A nation’s myths — exaggerated or imagined as they might be — shape its identity. Scholars claim these myths merge fiction and truth, transform incidents into parables, become sacred and resilient in the face of scrutiny, and influence personal and group behavior. If you want to know what a nation thinks of itself, listen to the stories that persist. And if you want to know whom a nation values, look to the heroes of those myths.

Again, the Boston Tea Party was not a myth. It did happen. It did lead to the Revolutionary War and freedom from Britain. It did lead to thw formation of the Declaration of Independence and the Constitution.

American myths say something about our nature, about who we are, about where we’re going. Whether George Washington truly confessed to cutting down a cherry tree is less important than making the prototypical American honest and a lover of truth. The self-made man is also a mythical American creation, consecrating the link between hard work and prosperity; it suggests that failure is either a personal choice or a personal defect. The collection of myths about the nation’s providence and the melting pot and manifest destiny feed the idea of American exceptionalism — a shining city on a hill, the first thing the light touches.

We see why he has issues with myths. Men cannot be self-made. Men cannot be honest and truthful (especially white men). Personal choice do not exist and the country is not exceptional.

I not-so-respectfully disagree. All those things exist.

They are moving stories. But the heroes of these myths don’t look like the majority of Americans today. Many of us descend from people labeled threats or, at best, sidekicks and free riders. It leaves us wondering when we’ll get to be the protagonists in a core national myth.

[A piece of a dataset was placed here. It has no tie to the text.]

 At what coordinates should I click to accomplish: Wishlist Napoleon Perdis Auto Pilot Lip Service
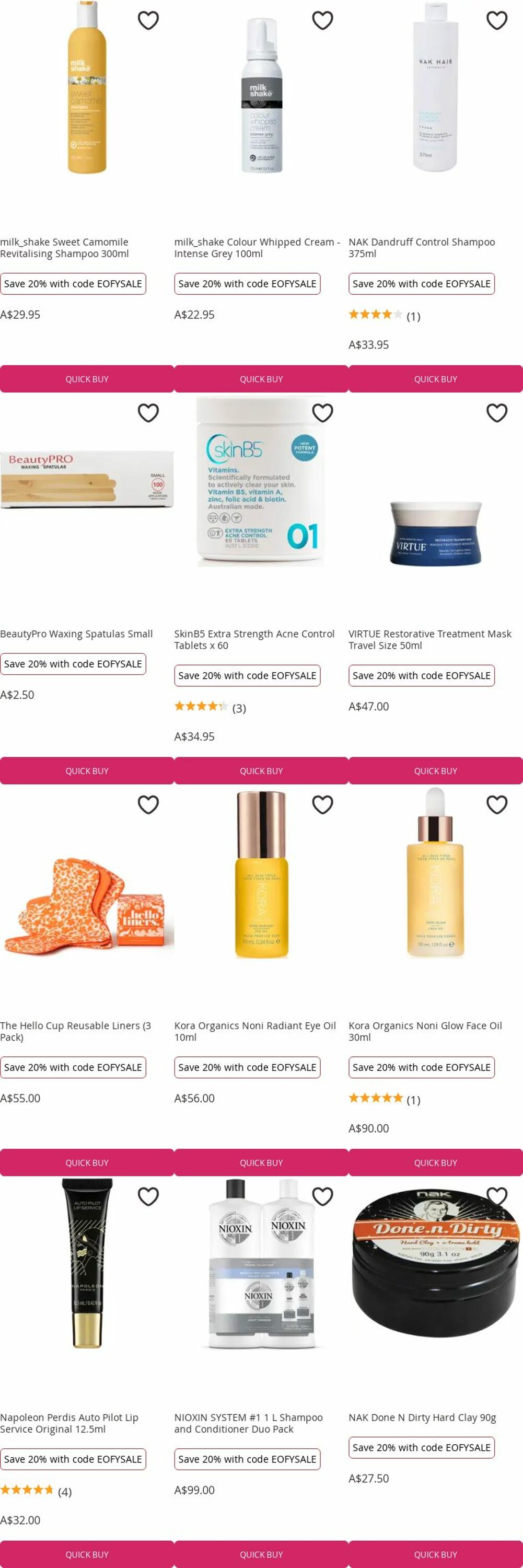148,1197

It’s for this reason that there’s a growing clamor for new American stories. Not because the lessons of the foundational myths are invalid, but because heroes should look like the nation they embody, the people they represent. Being able to see yourself in a story validates both the person and the example. Harriet Tubman and Rosa Parks and Thurgood Marshall, for example, made the United States truer to its principles. They demonstrated how a previously excluded people can be the fullest expression of — not a threat to — the nation’s virtue.

There you have it. There can be no white heroes. They can only be black.

New stories, however, disrupt old myths. The main characters change. And the folks who identify with the people in the earlier telling feel displaced. Debates about historical facts disguise the true source of tension: which of us is at the center of the story.

Benjamin L. Carp, author of “Defiance of the Patriots: The Boston Tea Party & the Making of America,” says that night on the wharf is such a formative myth because it reveals a core tension between two values: democratic protest, and law and order. It was principled and nonviolent, carried out by common folk who believed virtue was on their side. It was also criminal — Carp notes that a comparable event now might be classified as an act of terrorism.

The paradox remains alive and well. The civil rights movement was both a First Amendment triumph and branded unlawful by officials who sent in police with batons and dogs. Some considered Black Lives Matter protests to be legitimate civil disobedience, while others focused on the property damage that sometimes occurred alongside the protests and declared the movement fundamentally un-American. Many rioters who stormed the U.S. Capitol on Jan. 6, 2021, were duly convicted of seditious conspiracy and property damage, while a quarter of the country regards them as patriots and “political prisoners.”

Both democratic protest and law and order are widely regarded as vital American values. Yet we disagree about which protesters should be deemed patriots and which should be gathered up by the long arm of the law. Who will be the champions of our myths? It is a foundational quandary worth marking, one engraved into the nation’s cornerstone.